We've gotten out of the habit of using alarm clocks. As a result, when I wake up I usually have no idea what the time is.

(No, this is not about how alarm clocks are obsolete in the 21st century and we use iPhones instead. iPhones as well as landline phones are banned from our bedroom. If you want to reach us in the middle of the night, you better bring the patience for us to hear the ringing from downstairs.)

It's not that we don't have an alarm clock in our bedroom. At last count we have four.

We have two matching digital alarms from that German coffee and gadget (and sports clothing and kitchen utensils and and and) shop Tchibo. On mine the buttons are very difficult so it goes unused. My wife's is face down on the headboard. The clock is so bright that even at the lowest setting it casts the entire room in an eerie yellow glow. It's like one of those pods from Matrix.

Number 3 is an iPod/iPhone speaker clock my wife gave me a couple of years ago. It somehow ended up on her side of the bed. It has way too many buttons and goes unused. Also, see above about iPhones being banned.

Number 4 is an analog radio-controlled clock from precision clock-maker Tchibo. It glows in the dark and shows the precise time. However, being analog, the alarm is not at all precise and can be set only at circa 10 minute intervals.

However, none of our collection of alarm clocks is particularly useful because from our bed we cannot see them. For one thing, our current bedroom furniture collection has no side tables but instead a headboard with wings, the surfaces of which are not visible from the pillows below. In addition, even if our eyes were equipped with periscope vision, we're both at the age that we cannot see much of anything without corrective lenses. For the purpose of telling time at night, any alarm clock for us is useless.

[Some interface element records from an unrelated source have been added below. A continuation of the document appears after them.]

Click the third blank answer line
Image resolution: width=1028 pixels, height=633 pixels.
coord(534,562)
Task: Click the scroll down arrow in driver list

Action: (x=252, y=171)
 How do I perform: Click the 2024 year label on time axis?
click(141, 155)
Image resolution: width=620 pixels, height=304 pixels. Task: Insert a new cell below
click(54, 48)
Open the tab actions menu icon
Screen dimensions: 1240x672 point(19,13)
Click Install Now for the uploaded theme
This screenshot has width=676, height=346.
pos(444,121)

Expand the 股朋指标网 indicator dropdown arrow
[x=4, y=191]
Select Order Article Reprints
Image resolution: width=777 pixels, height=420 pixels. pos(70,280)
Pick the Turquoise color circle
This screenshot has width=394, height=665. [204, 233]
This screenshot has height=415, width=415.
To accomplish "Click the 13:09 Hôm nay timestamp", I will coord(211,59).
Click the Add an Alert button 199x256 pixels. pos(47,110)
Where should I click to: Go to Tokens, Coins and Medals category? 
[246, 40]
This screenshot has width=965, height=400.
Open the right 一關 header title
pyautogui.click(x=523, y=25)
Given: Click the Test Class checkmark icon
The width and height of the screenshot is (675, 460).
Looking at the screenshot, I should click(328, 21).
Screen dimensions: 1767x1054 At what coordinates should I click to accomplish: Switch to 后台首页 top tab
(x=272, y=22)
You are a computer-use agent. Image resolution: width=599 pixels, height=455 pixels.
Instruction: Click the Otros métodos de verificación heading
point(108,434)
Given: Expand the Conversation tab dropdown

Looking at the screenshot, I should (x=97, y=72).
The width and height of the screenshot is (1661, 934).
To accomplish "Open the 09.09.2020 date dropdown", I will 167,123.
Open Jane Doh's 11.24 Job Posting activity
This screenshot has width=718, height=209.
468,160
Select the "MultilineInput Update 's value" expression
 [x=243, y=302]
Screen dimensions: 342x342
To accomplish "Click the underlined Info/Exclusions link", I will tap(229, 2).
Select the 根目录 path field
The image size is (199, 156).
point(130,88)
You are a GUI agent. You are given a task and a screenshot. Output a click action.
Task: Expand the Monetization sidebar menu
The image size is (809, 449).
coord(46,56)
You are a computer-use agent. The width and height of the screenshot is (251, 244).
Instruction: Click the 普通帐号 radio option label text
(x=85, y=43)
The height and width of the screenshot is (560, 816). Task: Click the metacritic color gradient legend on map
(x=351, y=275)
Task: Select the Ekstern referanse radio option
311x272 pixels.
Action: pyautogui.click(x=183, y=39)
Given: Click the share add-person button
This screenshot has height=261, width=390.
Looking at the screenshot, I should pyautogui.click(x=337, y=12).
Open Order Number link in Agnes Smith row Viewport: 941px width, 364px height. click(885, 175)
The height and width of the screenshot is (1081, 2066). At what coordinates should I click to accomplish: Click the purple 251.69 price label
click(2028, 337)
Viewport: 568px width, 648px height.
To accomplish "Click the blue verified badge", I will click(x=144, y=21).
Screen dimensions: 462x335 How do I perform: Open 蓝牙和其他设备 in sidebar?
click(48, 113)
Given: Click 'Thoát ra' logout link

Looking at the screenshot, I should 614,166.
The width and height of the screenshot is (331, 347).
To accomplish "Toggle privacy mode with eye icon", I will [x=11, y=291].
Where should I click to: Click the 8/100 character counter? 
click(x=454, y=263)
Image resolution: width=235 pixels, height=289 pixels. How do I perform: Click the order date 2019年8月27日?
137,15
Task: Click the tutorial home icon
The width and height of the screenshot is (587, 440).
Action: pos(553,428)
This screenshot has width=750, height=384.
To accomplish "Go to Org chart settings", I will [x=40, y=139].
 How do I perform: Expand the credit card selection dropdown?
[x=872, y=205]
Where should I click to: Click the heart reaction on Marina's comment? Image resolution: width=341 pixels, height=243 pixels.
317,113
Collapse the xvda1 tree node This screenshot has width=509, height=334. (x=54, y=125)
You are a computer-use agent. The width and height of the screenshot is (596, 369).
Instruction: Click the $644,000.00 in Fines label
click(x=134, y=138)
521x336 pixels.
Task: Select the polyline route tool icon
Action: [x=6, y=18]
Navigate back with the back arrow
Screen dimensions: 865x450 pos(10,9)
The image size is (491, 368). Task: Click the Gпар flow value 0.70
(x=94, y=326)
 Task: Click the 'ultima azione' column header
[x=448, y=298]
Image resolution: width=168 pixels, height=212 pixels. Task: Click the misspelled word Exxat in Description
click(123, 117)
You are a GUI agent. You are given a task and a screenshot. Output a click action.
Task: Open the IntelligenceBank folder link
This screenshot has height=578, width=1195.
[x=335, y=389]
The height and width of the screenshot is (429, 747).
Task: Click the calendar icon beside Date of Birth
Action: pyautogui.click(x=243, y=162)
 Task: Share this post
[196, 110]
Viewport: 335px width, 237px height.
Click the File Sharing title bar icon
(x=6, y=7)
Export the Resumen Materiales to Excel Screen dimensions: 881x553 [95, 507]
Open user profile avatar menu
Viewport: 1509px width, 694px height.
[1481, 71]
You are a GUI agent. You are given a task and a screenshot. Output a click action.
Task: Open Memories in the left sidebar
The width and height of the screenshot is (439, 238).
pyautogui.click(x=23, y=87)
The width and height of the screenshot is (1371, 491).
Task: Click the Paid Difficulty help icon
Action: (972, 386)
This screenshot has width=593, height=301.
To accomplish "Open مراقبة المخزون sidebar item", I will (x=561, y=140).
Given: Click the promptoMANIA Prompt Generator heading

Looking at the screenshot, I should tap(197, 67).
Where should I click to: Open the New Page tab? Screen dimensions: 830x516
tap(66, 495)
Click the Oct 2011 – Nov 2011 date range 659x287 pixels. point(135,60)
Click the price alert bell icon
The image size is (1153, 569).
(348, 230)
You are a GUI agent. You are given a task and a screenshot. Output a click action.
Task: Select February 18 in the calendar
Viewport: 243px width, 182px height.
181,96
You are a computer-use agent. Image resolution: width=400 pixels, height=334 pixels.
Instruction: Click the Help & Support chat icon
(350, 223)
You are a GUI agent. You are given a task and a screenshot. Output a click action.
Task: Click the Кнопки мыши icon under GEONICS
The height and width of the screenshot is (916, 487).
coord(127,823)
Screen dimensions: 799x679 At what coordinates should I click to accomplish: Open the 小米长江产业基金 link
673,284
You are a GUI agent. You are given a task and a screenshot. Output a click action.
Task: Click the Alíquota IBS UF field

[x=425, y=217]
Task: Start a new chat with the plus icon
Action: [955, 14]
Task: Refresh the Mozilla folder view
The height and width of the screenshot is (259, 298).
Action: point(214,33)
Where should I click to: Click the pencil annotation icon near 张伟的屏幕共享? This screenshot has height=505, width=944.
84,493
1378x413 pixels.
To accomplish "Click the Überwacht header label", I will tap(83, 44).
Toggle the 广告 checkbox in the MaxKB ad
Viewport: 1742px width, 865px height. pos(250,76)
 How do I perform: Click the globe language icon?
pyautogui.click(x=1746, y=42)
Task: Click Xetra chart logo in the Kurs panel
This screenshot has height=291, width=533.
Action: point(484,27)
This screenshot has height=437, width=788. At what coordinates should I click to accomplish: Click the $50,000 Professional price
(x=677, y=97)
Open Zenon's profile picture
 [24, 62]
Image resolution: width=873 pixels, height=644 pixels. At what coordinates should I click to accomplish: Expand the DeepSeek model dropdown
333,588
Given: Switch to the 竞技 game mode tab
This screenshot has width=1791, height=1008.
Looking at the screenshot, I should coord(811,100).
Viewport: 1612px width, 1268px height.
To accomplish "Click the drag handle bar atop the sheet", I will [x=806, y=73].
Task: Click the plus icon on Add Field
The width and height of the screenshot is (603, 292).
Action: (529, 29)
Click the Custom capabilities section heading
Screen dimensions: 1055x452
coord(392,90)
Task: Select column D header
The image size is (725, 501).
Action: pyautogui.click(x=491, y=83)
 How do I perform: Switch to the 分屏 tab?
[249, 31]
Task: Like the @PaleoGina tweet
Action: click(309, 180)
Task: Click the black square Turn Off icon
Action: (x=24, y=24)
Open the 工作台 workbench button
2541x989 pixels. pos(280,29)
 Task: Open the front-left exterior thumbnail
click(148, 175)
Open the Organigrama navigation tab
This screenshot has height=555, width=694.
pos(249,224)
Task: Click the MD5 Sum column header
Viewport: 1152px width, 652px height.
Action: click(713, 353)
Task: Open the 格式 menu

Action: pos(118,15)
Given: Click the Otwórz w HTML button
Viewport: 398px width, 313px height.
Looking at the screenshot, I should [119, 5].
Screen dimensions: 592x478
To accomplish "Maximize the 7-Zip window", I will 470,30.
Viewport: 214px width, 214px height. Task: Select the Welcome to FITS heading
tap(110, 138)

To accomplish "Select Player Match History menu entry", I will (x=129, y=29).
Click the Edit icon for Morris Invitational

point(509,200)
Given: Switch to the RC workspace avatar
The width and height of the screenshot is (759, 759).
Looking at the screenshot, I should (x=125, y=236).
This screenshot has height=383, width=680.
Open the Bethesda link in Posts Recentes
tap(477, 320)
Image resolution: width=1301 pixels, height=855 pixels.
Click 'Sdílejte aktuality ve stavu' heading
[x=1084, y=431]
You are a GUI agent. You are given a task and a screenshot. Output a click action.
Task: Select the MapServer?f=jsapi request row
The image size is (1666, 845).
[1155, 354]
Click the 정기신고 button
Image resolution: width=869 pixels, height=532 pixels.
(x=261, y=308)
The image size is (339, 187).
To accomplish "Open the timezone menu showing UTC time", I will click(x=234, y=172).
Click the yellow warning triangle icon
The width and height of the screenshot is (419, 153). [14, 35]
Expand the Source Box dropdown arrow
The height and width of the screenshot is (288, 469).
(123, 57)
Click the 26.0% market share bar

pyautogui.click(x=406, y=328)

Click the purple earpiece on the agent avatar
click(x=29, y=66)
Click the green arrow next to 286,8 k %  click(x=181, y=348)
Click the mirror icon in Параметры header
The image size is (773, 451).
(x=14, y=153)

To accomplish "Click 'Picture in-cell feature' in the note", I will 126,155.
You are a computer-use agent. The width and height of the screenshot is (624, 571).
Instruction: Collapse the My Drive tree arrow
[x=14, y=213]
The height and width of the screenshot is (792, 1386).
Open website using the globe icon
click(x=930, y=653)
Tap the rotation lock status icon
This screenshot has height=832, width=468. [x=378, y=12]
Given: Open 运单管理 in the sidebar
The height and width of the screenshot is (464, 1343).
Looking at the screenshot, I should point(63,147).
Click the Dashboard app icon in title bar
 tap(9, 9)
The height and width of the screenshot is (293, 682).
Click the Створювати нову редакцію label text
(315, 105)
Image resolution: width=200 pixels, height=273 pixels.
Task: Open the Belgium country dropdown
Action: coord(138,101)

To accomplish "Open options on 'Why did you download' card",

So if we awake in the middle of the night and want to know the time, we need to reach for respective clock (for my wife, her face-down eerie yellow-glowing Matrix digital, for me my little round radio-controlled analog) and hold it close enough to our face for us to read it. By this time, we're awake enough that we couldn't go back to sleep anyway.

I haven't yet even mentioned the most annoying alarm clock in the house… a TALKING clock from that electronic super-store Tchibo. I bought it on a whim, but found the voice so EVIL that I immediately intended to throw it out… but instead it ended up in our son's room. He sleeps in a high bed with no shelf for a clock, so he puts it in his bed against the sideboard. When he rolls over in the night, he rolls against the buttons and suddenly the clock starts speaking: "THE TIME IS… TWO… FORTY-SEVEN!!!" Our son sleeps through it, but the rest of us have to put up with random squawks of clock logic until one of us goes downstairs and extracts the talking clock from his bed.

That we then know exactly what the time is in the night is no solace.